Bücher und Autoren heute in den Feuilletons – und einige reizvolle Entdeckungen

Jeden Morgen blättern wir für Sie durch die führenden Tageszeitungen – damit Sie schnell einen Überblick haben, wenn Kunden ein bestimmtes Buch suchen oder Sie nach einer Idee für einen aktuellen Büchertisch.

Frankfurter Rundschau

Horacio Quirogas ist der erste große lateinamerikanische Erzähler – bei uns fast unbekannt. Frühere Titel erschienen u.a. bei Suhrkamp, aktuell lieferbar ist Die Wildnis des Lebens (S. Fischer) und Die Verbannten und andere Erzählungen} (Aisthetis).

Annotationen
Sulpicius Severus Das Leben des heiligen Martin (Reclam).

Justin Cronin hat seinen Professorenjob derzeit an den Lehrstuhl gehängt: als Vampir-Bestseller-Autor verdient er mehr als an der Uni. Der erste Teil seiner Trilogie unter dem Titel Der Übergang ist bei Goldmann erschienen. Eigentlich wollt er nur für seine Tochter Iris schreiben… – Ein Porträt von Nina Rehfeld.

Frankfurter Allgemeine Zeitung

Völlig zu Unrecht ist Elizabeth Gaskill in Deutschland vergessen, findet Jürgen Kaube. Mr.
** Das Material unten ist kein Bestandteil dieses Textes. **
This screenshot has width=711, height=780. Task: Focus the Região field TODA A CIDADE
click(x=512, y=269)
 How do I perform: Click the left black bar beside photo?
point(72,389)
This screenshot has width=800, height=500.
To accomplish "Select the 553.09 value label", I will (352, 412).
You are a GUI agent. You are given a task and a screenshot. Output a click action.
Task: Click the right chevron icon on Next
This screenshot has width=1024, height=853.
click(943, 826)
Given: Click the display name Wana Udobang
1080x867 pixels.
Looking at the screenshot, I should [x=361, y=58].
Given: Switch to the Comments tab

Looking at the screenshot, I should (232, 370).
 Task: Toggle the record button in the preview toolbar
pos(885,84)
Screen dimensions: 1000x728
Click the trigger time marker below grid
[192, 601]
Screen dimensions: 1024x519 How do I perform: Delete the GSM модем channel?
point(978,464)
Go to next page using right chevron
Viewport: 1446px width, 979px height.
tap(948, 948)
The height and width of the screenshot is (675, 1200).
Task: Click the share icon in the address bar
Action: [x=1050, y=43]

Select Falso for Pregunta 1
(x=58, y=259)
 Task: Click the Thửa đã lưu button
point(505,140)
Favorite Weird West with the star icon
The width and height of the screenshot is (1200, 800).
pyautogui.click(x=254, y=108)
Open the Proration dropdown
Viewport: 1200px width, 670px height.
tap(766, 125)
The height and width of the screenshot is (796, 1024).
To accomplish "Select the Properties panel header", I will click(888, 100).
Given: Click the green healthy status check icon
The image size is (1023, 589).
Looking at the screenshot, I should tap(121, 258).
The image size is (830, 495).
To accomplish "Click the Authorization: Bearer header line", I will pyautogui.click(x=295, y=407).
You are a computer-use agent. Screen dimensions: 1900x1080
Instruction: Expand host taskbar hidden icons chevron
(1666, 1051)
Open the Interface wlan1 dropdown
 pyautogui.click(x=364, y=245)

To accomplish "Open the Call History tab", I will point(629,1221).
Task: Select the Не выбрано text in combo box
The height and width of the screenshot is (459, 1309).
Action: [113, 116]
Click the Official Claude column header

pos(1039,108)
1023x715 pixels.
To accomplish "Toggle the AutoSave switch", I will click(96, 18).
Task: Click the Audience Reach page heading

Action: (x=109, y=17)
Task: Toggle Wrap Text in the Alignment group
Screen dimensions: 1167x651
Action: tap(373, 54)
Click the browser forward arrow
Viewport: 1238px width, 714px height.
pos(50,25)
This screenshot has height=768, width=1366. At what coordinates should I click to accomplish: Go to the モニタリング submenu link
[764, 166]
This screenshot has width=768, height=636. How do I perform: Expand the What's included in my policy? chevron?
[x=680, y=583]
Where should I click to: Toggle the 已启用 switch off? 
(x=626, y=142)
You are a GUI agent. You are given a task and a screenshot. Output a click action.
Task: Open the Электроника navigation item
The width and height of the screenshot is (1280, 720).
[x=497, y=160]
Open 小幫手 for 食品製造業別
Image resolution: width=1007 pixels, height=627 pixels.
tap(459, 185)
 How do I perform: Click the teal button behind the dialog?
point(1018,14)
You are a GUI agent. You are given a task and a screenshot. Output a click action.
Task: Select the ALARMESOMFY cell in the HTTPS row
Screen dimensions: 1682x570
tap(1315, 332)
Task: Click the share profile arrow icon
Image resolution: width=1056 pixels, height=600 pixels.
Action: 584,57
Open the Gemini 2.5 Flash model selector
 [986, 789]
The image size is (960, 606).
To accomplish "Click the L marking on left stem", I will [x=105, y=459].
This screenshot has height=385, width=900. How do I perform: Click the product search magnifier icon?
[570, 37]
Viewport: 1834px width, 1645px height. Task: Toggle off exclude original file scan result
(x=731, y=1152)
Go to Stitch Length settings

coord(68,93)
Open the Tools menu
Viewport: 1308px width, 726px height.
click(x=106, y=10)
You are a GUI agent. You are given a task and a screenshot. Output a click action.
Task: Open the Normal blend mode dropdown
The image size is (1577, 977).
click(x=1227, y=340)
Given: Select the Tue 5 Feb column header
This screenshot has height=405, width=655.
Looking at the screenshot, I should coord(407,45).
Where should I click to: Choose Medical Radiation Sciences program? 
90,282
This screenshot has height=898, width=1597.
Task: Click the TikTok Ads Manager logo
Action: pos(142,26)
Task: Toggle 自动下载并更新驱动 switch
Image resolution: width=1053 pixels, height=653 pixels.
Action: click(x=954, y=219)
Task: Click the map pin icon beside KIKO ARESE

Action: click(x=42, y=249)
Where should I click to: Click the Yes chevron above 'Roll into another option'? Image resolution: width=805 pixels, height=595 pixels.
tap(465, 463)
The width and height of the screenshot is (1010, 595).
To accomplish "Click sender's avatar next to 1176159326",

Harrisons Bekenntnisse erschienen bei Manesse.

Band VI der „Gesammelten Werke“ Ludwig Harigs liegt vor: Kräfte im Schlaf gesammelt. Novellen und Erzählungen (Hanser).

Sachbücher
Mario Livio Ist Gott ein Mathematiker? (C.H. Beck).

Francisco Pina Polo Rom, das bin ich (Klett-Cotta).

Süddeutsche Zeitung

„Mehr als Sex und Schuhe“: Elizabeth Gilbert Das Ja-Wort (Berlin)

„Abtönung des Schreckens“: Tuvia Rübner Spätes Lob der Schönheit (Rimbaud).

Martin Tschechne hat eine Biographie über den Psychologen William Stern verfaßt (Ellert & Richter).

Financial Times Deutschland

Karstadt gehört immer noch nicht Nicolas Berggruen. Aber immerhin hat er wieder eine Hürde genommen, wird gemeldet. Zwei Gläubiger haben noch Einwände gegen die Übernahme, einer signalisierte bereits ein Einlenken, wenn Berggruen ihn anrufe. Dann soll festgelegt werden, wie man mit 70.000 Euro Schulden umgeht. Das solle nun geschehen. Mit dem zweiten, Dawnay Day, wird es wohl etwas komplizierter. Er muss aber bis Donnerstag bereinigt werden, sonst wird es keine Übernahme zum Oktober geben.

„Deutschland im Kaufrausch“, titelt die FTD heute. Allerdings nicht mehr als vor der Krise. Aber immerhin, dieses Niveau sei nun wieder erreicht. Jedenfalls behaupten das die Konjunkturexperten am Hamburger Forschungsinstitut HWWI. Diese Zeichen werden gemeldet: Nach Destatis hätten die Reallöhne um zwei Prozent zugelegt, so dass nun wieder Luft für Ausgaben da ist (Durchschnitt in den vergangenen zehn Jahren: 0,2 Prozent Wachstum). Für 2011 werde ein Anstieg im Konsum um ein Prozent erwartet. Zudem sei die Arbeitslosenquote gefallen und erreiche das Niveau von 1993. Der Ifo-Geschäftsklimaindex sei gestiegen, und der Konsumklimaindex von GfK. Außerdem ist die Inflation auf einem niedrigem Stand. Jetzt muss sich nur noch der Buchhandel eine Scheibe vom Kuchen abschneiden. Auf in den Tag.